E tendo em conta que a participação numa luta com a natureza da que se vem tratando ao longo deste texto não é feita com motivações materialmente compensatórias mas apenas (supostamente) por entrega abnegada, por nobreza de espírito, por convicções pessoais, a lei devia visar apenas aqueles que, pela sua participação, tenham sido “prejudicados” encontrando-se, por este facto, em situação difícil, o que implica a ponderação de cada caso e nunca a generalização que se configura abusiva, virtualmente injusta e potencial fonte de oportunismo.

A generosidade gratuita e leviana do Primeiro-ministro com o dinheiro dos contribuintes deve ser motivo de profunda análise do próximo Governo, considerando que somos um país que, também ele, ainda vive de subsídios e de dádivas. É uma questão moral!

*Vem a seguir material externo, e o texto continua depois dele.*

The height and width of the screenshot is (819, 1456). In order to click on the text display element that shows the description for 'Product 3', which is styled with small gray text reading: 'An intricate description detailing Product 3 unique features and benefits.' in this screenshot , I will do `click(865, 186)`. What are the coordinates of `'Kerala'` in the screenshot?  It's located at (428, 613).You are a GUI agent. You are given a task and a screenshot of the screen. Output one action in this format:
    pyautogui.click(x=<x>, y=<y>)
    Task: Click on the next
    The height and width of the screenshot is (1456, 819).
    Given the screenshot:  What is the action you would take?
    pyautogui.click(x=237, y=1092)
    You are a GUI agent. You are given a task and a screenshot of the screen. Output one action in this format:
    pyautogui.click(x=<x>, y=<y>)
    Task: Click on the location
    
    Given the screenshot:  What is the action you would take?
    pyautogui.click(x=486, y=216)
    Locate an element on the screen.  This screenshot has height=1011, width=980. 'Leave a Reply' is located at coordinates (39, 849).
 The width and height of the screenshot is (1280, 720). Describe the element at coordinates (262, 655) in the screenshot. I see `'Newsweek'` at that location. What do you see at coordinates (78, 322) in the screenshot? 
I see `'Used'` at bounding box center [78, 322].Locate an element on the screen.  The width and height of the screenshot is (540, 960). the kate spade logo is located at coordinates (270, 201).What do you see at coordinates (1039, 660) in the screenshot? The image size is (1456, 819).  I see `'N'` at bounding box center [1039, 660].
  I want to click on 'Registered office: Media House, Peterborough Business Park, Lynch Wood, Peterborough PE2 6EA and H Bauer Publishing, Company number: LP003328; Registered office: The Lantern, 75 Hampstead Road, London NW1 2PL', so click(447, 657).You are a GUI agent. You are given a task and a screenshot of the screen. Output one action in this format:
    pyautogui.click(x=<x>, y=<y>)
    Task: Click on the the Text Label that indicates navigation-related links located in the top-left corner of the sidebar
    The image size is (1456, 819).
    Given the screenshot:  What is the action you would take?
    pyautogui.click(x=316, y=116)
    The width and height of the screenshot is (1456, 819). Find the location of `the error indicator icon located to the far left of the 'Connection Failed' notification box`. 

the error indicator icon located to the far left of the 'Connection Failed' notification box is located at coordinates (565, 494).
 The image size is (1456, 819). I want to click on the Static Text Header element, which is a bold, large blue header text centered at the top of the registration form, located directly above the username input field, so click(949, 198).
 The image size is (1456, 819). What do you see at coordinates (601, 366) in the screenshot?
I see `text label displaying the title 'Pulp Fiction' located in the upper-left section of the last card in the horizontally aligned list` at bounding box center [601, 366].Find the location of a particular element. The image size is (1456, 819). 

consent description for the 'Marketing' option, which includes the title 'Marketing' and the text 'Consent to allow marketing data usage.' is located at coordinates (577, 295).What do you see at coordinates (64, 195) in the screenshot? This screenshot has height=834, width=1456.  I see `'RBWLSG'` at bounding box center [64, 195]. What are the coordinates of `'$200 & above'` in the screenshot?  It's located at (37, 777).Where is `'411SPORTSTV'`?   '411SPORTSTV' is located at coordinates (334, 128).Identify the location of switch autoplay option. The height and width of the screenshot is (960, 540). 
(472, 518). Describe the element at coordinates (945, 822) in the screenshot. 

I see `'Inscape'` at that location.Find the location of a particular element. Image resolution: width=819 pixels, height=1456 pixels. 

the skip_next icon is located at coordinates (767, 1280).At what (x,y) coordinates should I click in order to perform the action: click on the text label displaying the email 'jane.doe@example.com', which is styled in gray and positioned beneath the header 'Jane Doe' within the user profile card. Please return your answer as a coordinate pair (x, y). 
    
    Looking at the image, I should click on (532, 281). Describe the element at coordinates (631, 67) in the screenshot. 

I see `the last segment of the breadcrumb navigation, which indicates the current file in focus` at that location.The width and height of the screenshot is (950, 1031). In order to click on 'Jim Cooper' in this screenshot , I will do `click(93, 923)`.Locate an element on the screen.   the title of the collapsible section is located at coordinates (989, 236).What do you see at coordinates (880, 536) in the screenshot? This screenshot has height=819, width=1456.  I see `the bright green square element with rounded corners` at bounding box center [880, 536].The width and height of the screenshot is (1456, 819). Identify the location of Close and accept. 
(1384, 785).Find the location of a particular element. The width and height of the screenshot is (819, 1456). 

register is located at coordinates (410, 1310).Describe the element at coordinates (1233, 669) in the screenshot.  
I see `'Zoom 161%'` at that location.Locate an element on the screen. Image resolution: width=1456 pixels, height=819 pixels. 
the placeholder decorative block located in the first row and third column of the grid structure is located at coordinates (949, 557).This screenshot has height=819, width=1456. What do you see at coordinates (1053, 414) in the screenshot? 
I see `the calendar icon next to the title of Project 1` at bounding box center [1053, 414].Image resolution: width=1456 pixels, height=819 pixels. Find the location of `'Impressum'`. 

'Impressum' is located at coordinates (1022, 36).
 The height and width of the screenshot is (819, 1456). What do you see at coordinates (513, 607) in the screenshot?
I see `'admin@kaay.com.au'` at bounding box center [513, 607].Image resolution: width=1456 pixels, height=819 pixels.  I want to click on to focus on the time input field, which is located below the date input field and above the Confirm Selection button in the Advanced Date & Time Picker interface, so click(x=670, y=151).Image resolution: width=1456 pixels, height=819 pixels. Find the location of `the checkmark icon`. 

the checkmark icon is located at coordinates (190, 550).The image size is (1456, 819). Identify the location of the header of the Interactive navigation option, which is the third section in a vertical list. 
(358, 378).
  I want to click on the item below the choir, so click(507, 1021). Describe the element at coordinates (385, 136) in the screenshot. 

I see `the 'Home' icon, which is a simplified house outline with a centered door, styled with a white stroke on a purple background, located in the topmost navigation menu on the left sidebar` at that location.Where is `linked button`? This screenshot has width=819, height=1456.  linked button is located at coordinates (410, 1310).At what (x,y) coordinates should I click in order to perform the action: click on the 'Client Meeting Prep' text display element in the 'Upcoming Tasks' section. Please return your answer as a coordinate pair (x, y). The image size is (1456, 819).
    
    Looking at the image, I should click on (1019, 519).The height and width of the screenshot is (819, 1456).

Nada é irreversível!... Mas para isto é preciso vontade e perspectiva política de boa governance que implica (além de ignorar clientelas partidárias e familiares) uma gestão séria, rigorosa, adequada, justa e útil do dinheiro dos contribuintes. Um próximo Governo deve dar sinais inequívocos desta postura.

A.   Ferreira

 

1 comentários:

Adriano Miranda Lima disse...



A coerência do raciocínio e a precisão do verbo estão aqui de mãos dadas com a legitimidade moral e a clareza dos princípios na denúncia de uma situação que é absolutamente escandalosa. Seria já questionável se a “recompensa” se limitasse a uma distinção simbólica que contemplasse os tais “combatentes da liberdade” de última hora e de cujas façanhas ninguém ouvira antes falar. Mas quando está em causa o erário público, sustentado pelo contribuinte, ainda mais num país com as carências que se conhecem, brada verdadeiramente aos céus. E custa compreender a passividade da sociedade civil, que parece aceitar passivamente todas malfeitorias e desvarios, mostrando que afinal de contas continua tão amordaçada como nos tempos da PIDE e do Partido Único.
Como o Armindo Ferreira aqui diz, e com toda a propriedade, a seguir ao 25 de Abril surgiram heróis de pacotilha por todos os cantos. Heróis que em muitos casos não passavam de uns cobardolas ou oportunistas. Aconteceu em Cabo Verde como aconteceu em Portugal. Lembro-me de que um mês antes do 25 de Abril o Marcelo Caetano recebeu no estádio de Alvalade, num jogo entre o Sporting e o Benfica, uma estrondosa ovação dos 80 mil espectadores sentados nas bancadas. Quantos “revolucionários” não saíram dali para encher as ruas de Lisboa no 1º de Maio?
E em relação agora aos que andaram no mato na Guiné ou em Conacri. Quando é que o povo cabo-verdiano lhes conferiu mandato para tal? E, sendo assim, que legitimidade existe para serem ressarcidos do que quer que seja? O Armindo tem razão quando questiona se os antigos militantes da UPICV e da UCD também não teriam direito a esta recompensa por igualmente terem soltado a sua voz pela independência. A verdade é que, exceptuando os que saíram para a “Luta” no mato, todos os outros têm de ser medidos pela mesma bitola, a não ser que, como diz o Armindo, se trate de uma questão meramente partidária, como inquestionavelmente é.
Subscrevo inteiramente este texto e também acho que o próximo governo devia anular este vergonhoso processo. Creio que nem os países ricos se dão a luxos desta natureza. Por exemplo, nunca passou pela cabeça de ninguém que em Portugal fosse concedida uma pensão vitalícia aos opositores do regime de Salazar. E, segundo li, até uso de porte de arma e tratamento VIP são concedidos a alguns desses “melhores filhos da terra”.
Este texto, pela sua qualidade e importância, devia ter a maior difusão possível, visto que é um grande contributo para o esclarecimento da sociedade sobre uma matéria por demais polémica, isto só para fazer uso de um eufemismo.